Alianza editorial, 2010. 252 páginas.
Las noches en Alburquerque, un paisaje tan desolado como los personajes que lo pueblan, gente sin rumbo de bar en bar buscando algo que no existe.
Me pareció una mala copia de Bolaño y no dejó ningún poso en mi memoria. Hasta el punto que pasado un tiempo leí otro libro de la autora porque lo había olvidado y tampoco me gustó. Pero éste en concreto de los que menos. La noche sucks, sucks.
No me ha gustado.
Allí nacían los raíles por los que había circulado un día el Oíd Sant Fe Trail, el primer tren de Norteamérica, el que atravesó los ondulados valles de Colorado y las amarillas llanuras de la Navajo Nation y los pedregosos ríos trucheros de Taos y el Embudo. Y me quedaba, sentada en un banco, cerca de un vagabundo chileno muy lúcido que también se sentía expulsado del mundo. Decía haber conocido a Von Archimboldi y me hablaba mucho de la belleza de la abundancia y de cómo belleza y abundancia son a veces la misma cosa.

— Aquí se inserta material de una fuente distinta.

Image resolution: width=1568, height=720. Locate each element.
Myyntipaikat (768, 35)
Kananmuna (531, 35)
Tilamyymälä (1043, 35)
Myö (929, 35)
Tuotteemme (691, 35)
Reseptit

En la oficina, sólo pensaba en escapar; en los bares, garabateaba croquis de estaciones fantasmales. Empecé a pasear en compañía de un cocinero sin trabajo con gorra, de un indio grande de cuellos anticuados. El mundo es esto, me decían. El resto no existe. Todo lo que has dejado atrás se lo comieron las termitas, se cayó por el desagüe. Mira a tu alrededor, aquí tenemos los tacos-pastor y el lotv riding, y los sombrerudos cantan corridos bajo el puente de la calle Gold.